5. The display device of claim 2, wherein the processor is configured to control the display to output an object corresponding to the detected hand based on (i) the determination that the detected hand is not the hand of the primary user and (ii) the predetermined condition being satisfied.

6. The display device of claim 5, wherein the processor is configured to control the display to change a method of outputting the object based on a second movement of the detected hand.

7. The display device of claim 1, wherein the processor is configured to:

execute the first function over a second function based on the first movement of a first user and a second hand movement of a second user being inputted within a predetermined time,

wherein the first function is associated with the first movement and the second function is associated with the second hand movement, and

wherein the first user is the primary user, and the second user is a user other than the primary user.

8. The display device of claim 7, wherein the processor is configured to not execute the second function based on the first function and the second function being conflicted with each other.

9. The display device of claim 8, wherein the processor is configured to execute the second function after the execution of the first function based on the first function and the second function being not conflicted with each other.

10. The display device of claim 9, wherein the processor is configured to control the display to output a first object and a second object corresponding to a hand of the first user and a hand of the second user,

wherein the first object and the second object are different graphic objects.

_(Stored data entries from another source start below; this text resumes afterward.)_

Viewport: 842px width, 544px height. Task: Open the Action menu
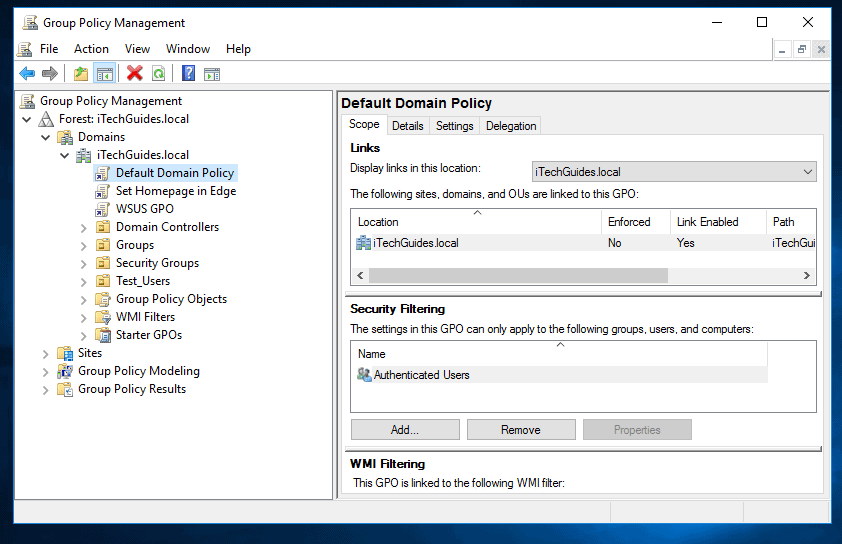[91, 49]
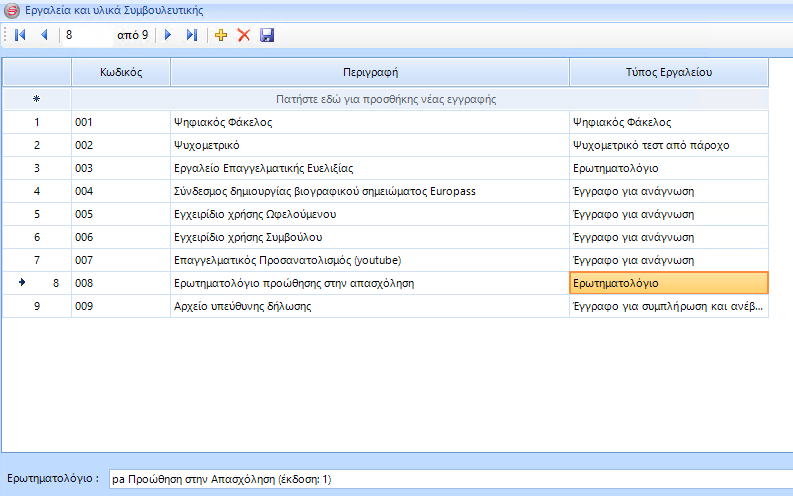Delete record with red X icon
The height and width of the screenshot is (496, 793).
coord(243,35)
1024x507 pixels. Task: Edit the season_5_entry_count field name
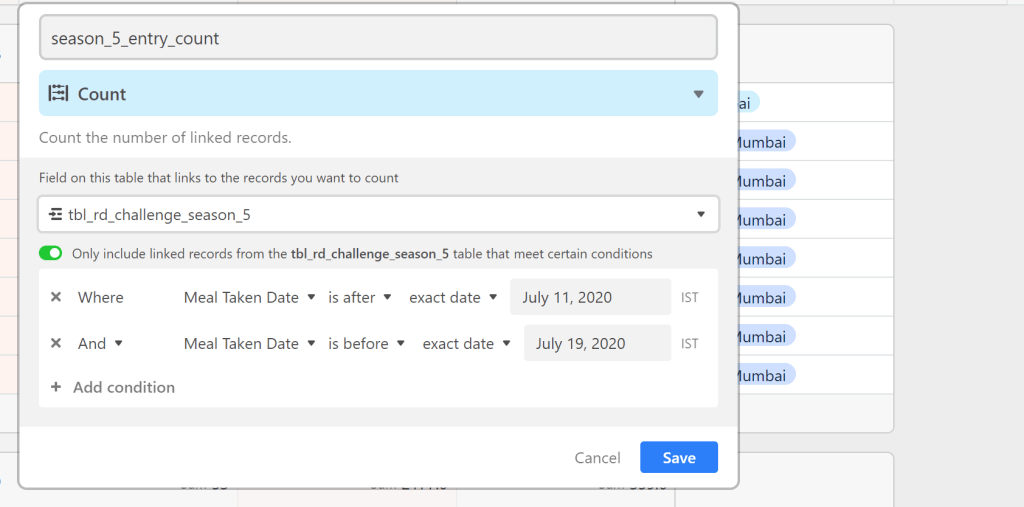[378, 38]
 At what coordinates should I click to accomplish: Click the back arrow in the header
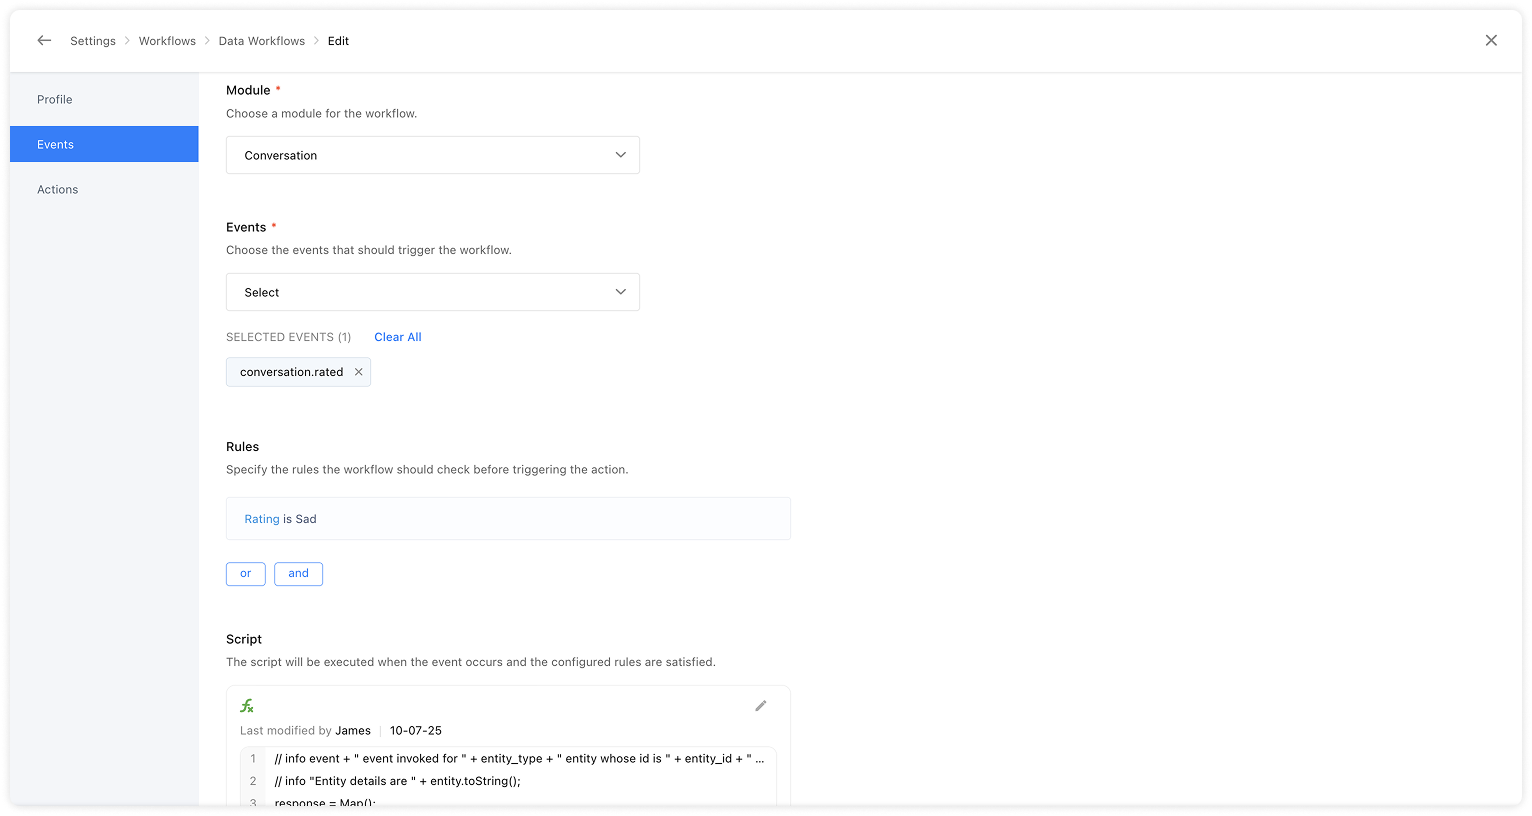44,40
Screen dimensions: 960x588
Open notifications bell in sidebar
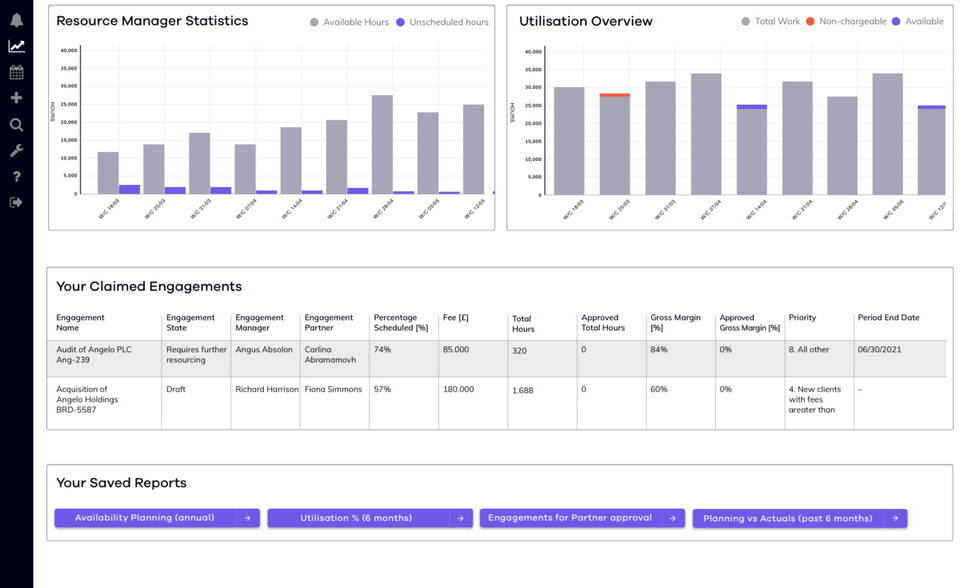[x=16, y=20]
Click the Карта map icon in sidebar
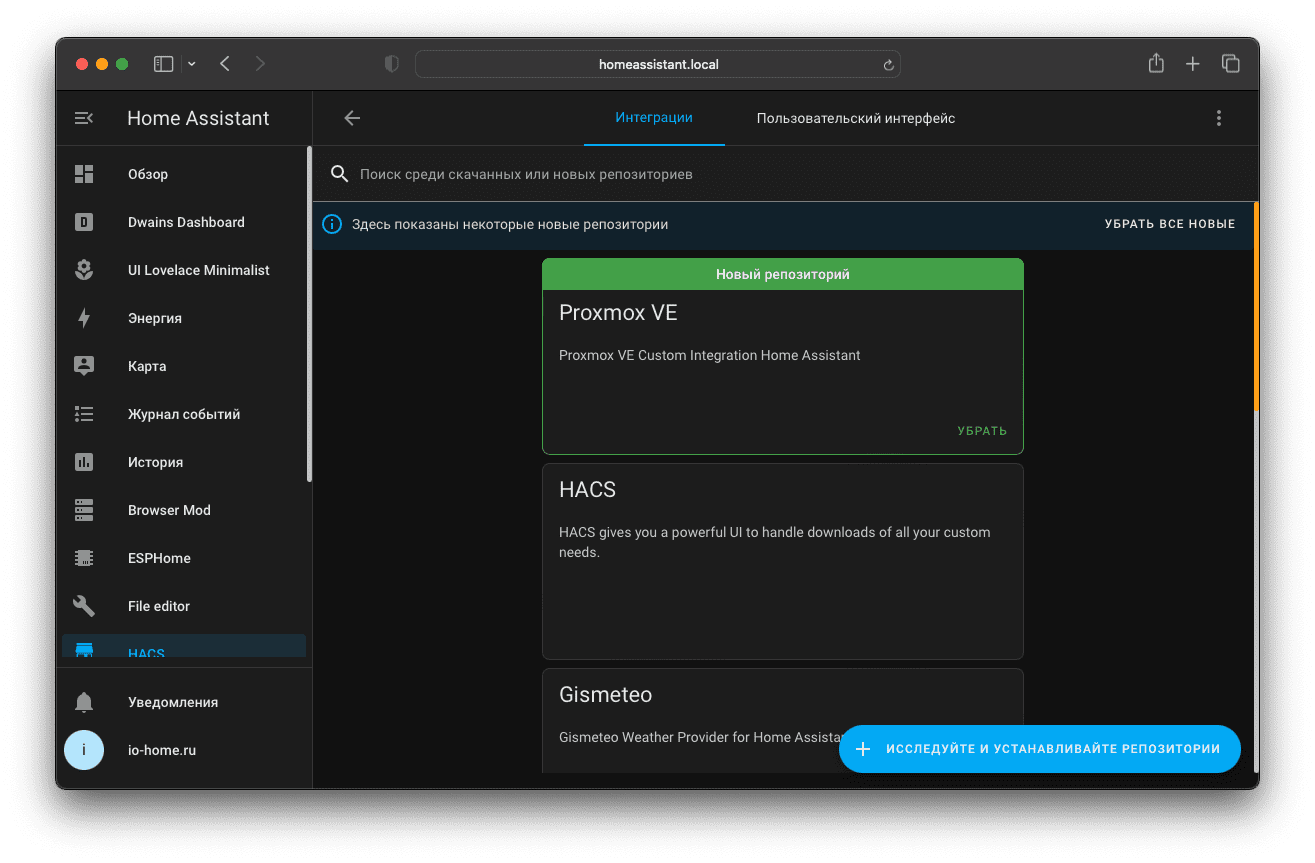The image size is (1315, 863). click(x=84, y=366)
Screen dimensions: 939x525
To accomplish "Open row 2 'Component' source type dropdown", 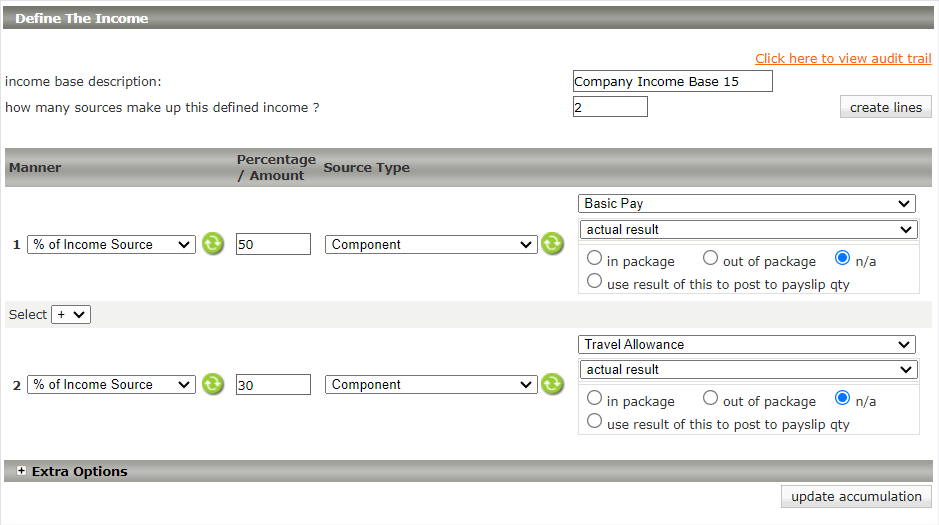I will [431, 385].
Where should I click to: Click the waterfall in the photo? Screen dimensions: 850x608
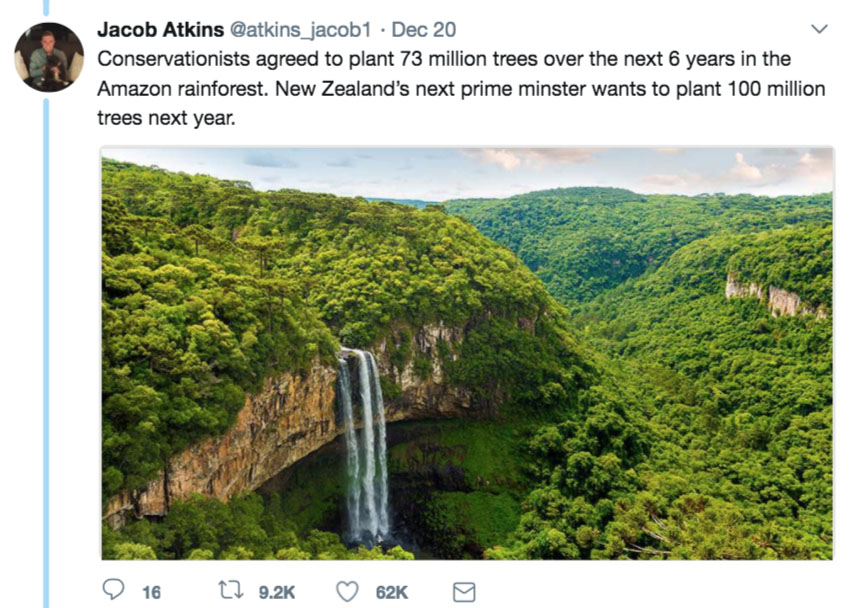click(x=363, y=440)
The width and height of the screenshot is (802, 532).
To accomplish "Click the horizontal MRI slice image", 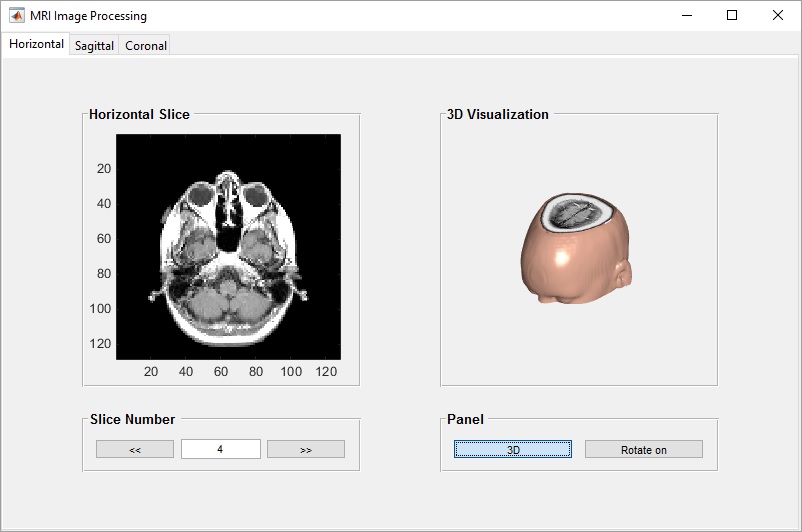I will pos(228,247).
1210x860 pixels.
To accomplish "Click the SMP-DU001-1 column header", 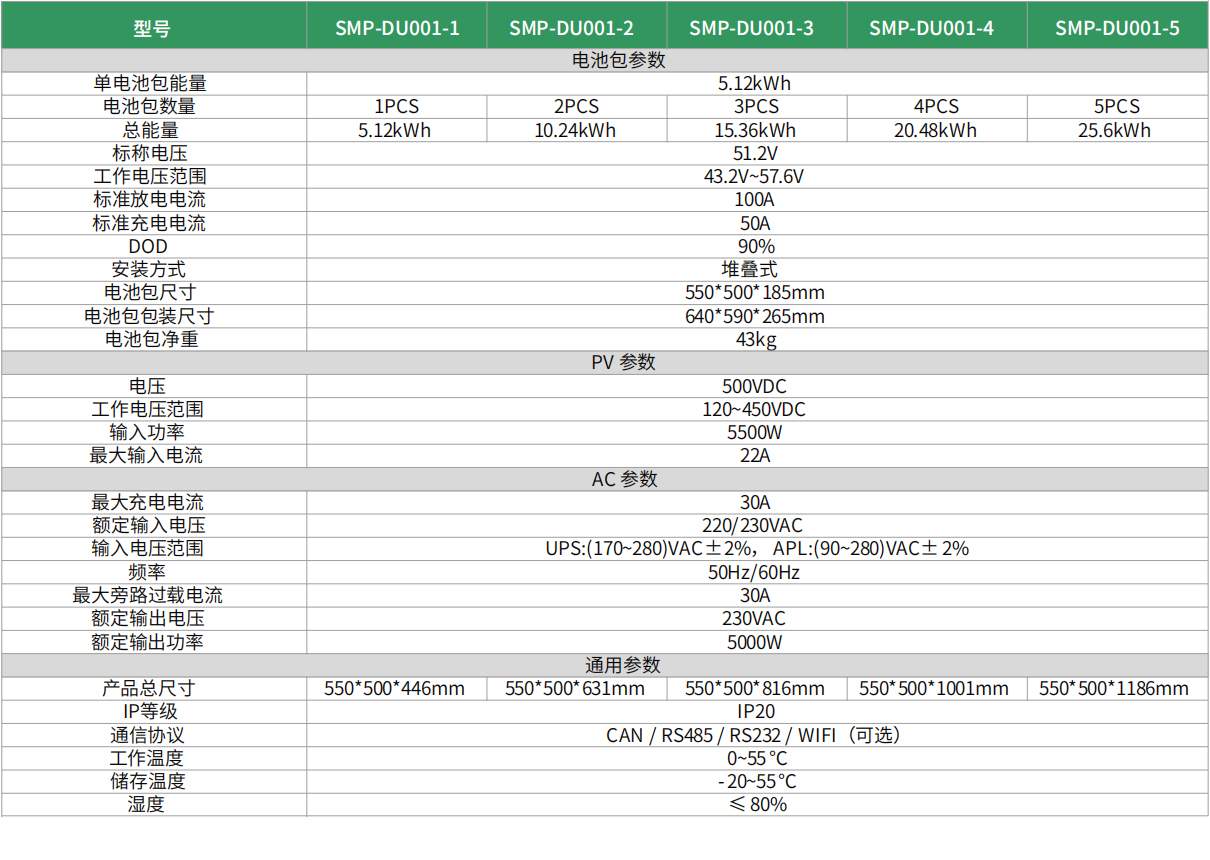I will click(397, 28).
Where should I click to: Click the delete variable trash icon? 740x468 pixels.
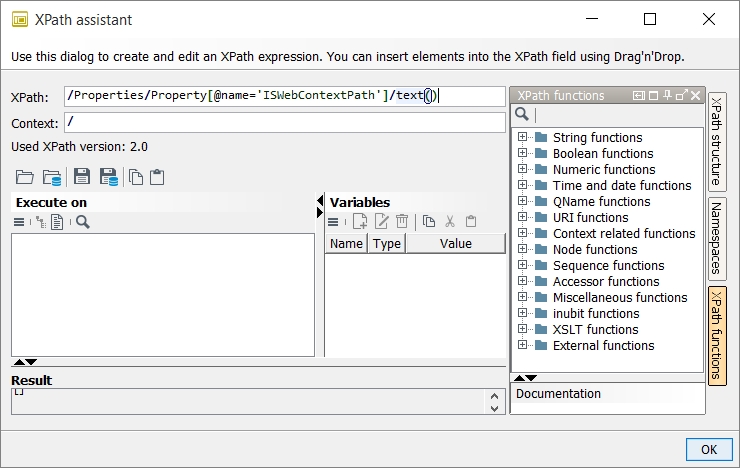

11. The display device of claim 1, wherein the processor is configured set a user sitting on a predetermined seat corresponding to the display as a primary user.

12. The display device of claim 11, wherein the processor is configured to determine whether the detected hand is a hand of the user sitting on the predetermined seat based on an image of seats in a vehicle including the display device, the image captured using the sensor.

13. The display device of claim 11, wherein the processor is configured to:

acquire an image of a hand of the primary user captured using the sensor, and

compare the acquired image with a captured image of the detected hand to determine whether the detected hand is the hand of the primary user.

14. The display device of claim 13, wherein the processor is configured to control, based on a passenger occupying the predetermined seat, the display to display capturing guidance information for capturing a hand of the passenger.

15. A display device, comprising:

a sensor;

a display; and

a processor,.

wherein the processor configured to: detect a hand of a user using the sensor, execute a function based on a movement of the detected hand, control the display to display information corresponding to the function, and control the display to output an object corresponding to the detected hand, wherein the object includes a gesture guidance area corresponding to a space within a predetermined area with respect to a location of the detected hand.

16. The display device of claim 15, wherein the processor is configured to control the display to display information corresponding to a movement of the detected hand within the space.

17. The display device of claim 16, wherein the processor is configured to control the display to output a moving icon in response to the movement of the detected hand.

18. The display device of claim 15, wherein the processor is configured to control the display to be divided into a first area and a second area based on a first seat and a second seat being occupied by passengers.

19. The display device of claim 18, wherein the processor is configured to control the display to combine the first area and the second area based on one of the first seat and the second seat being unoccupied.

20. The display device of claim 15, wherein the display is set to one of a plurality of preset modes based on a predetermined condition, and

wherein the processor is configured to set a mode of the display to one of the plurality of modes based on user's state information sensed by the sensor.